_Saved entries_

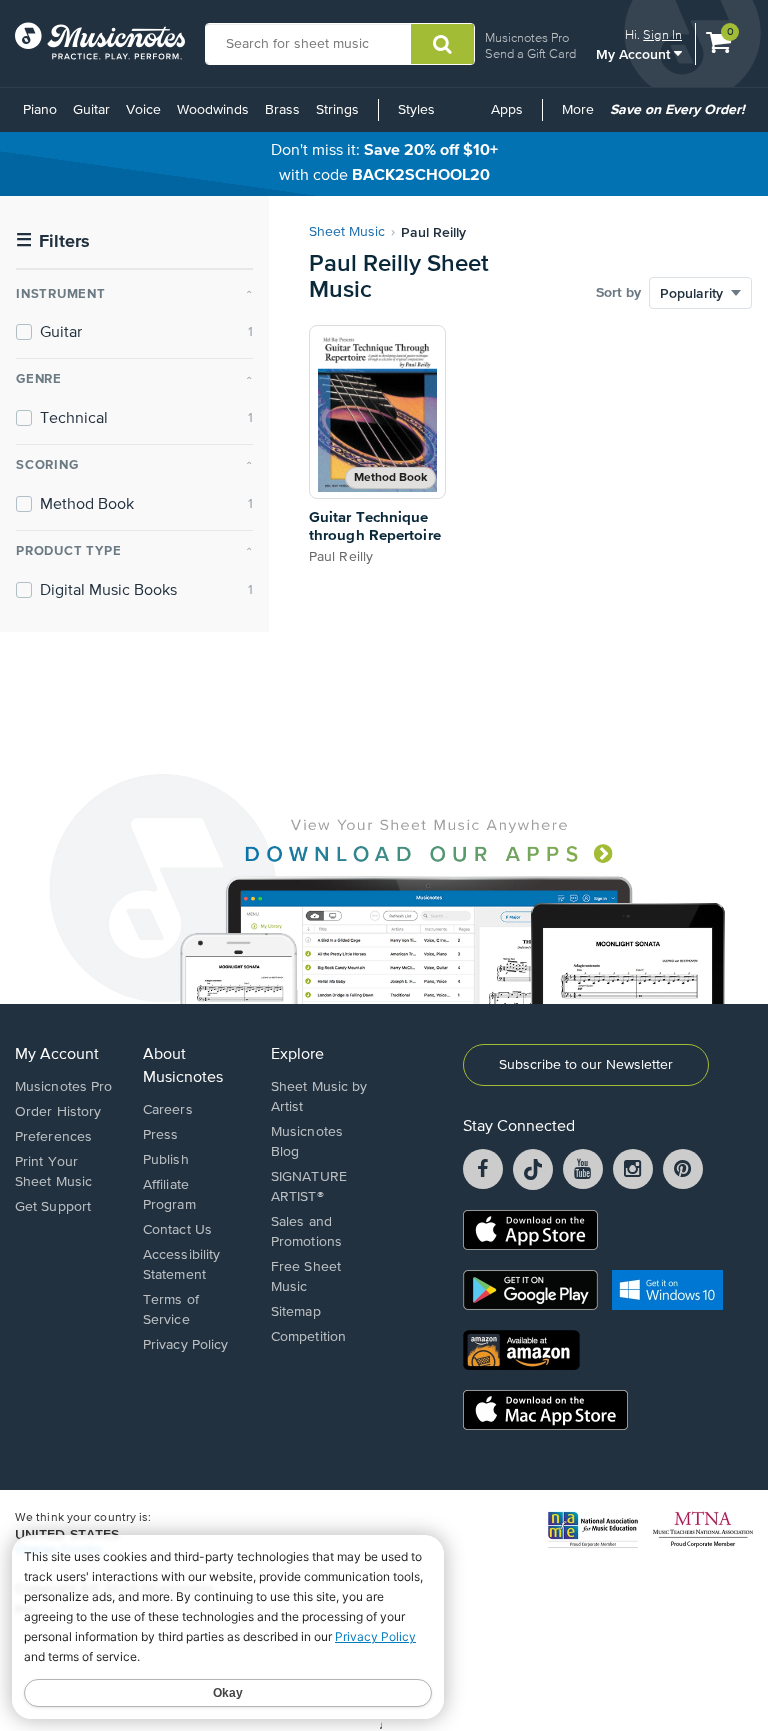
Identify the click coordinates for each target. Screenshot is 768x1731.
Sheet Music (347, 232)
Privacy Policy (185, 1345)
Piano (40, 110)
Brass (282, 110)
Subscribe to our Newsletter (586, 1065)
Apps (507, 110)
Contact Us (177, 1230)
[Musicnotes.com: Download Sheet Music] (100, 41)
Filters (53, 241)
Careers (168, 1110)
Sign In (662, 34)
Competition (308, 1337)
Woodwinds (213, 110)
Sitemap (296, 1312)
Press (161, 1135)
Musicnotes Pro (527, 37)
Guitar (91, 110)
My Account (635, 53)
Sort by (618, 293)
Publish (166, 1160)
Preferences (53, 1137)
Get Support (53, 1207)
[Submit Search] (442, 44)
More (581, 117)
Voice (143, 110)
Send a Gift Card (530, 53)
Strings (337, 110)
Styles (416, 110)
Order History (58, 1112)
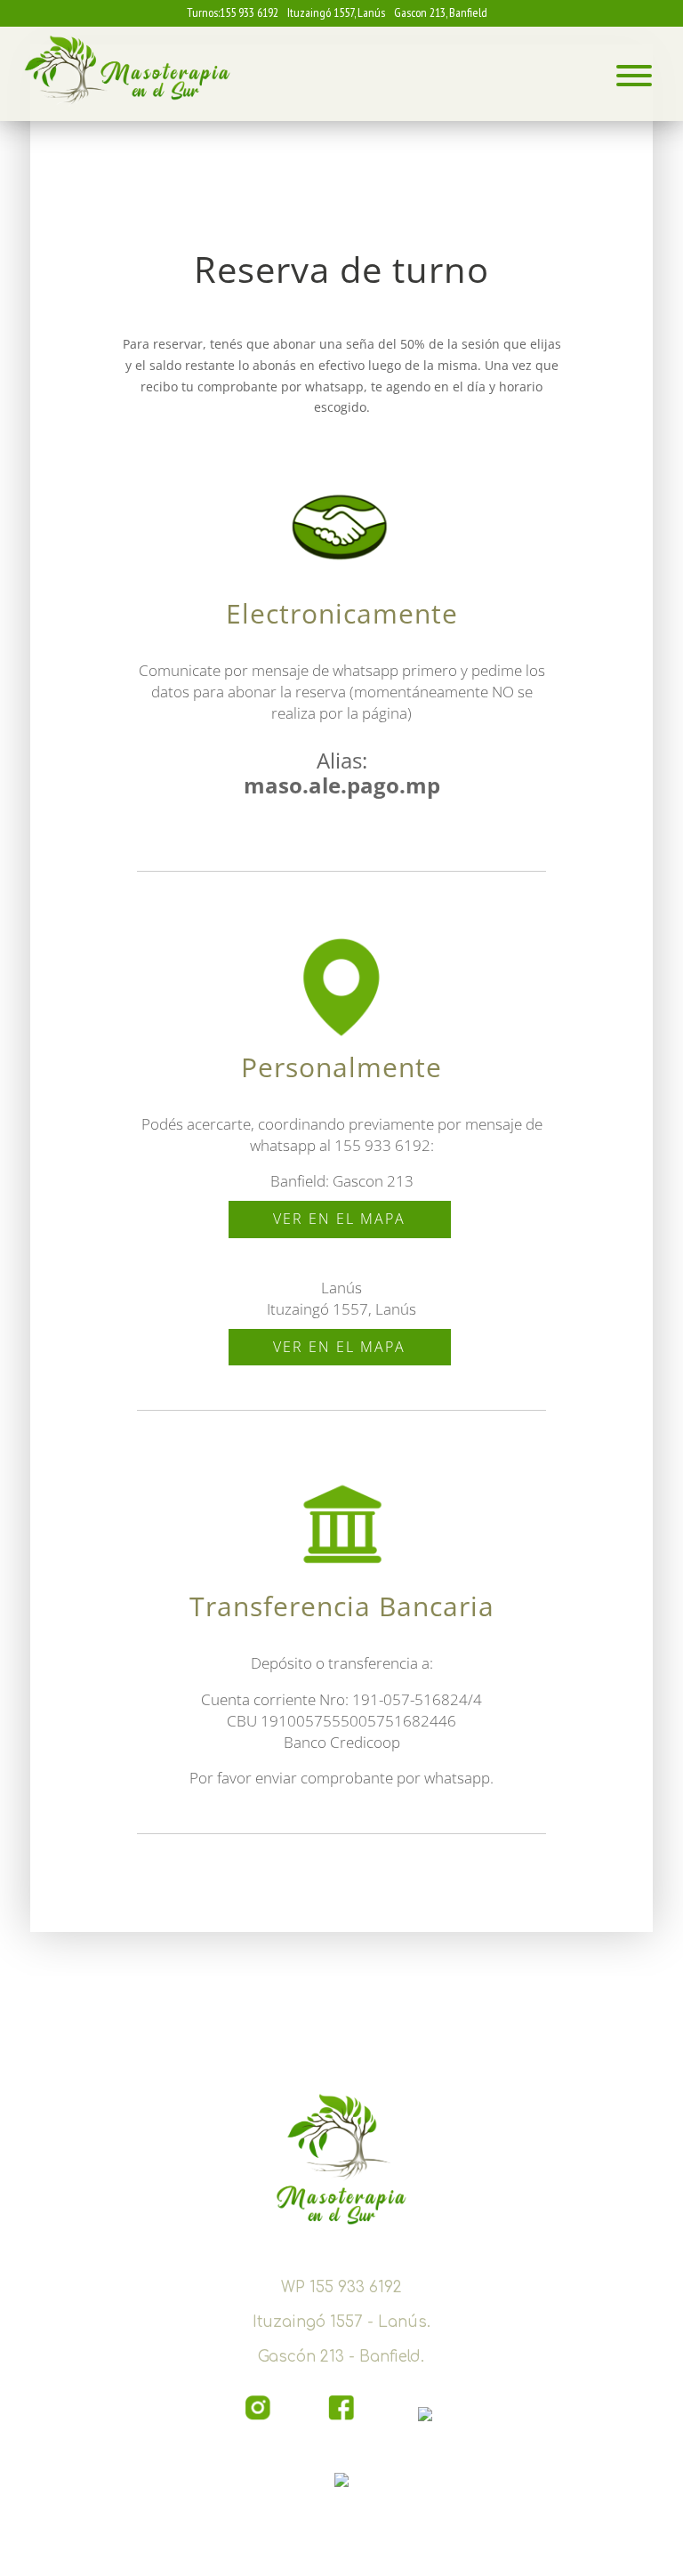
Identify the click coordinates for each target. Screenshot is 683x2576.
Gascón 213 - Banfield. (341, 2356)
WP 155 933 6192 (341, 2287)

_EXERCISE_
Find the string "Identify" in the entries above and return each line that holds it.

_FINAL ANSWER_
Identify the click coordinates for each target. Screenshot is 768x1731.
Identify the click coordinates for each target. Screenshot is 683x2576.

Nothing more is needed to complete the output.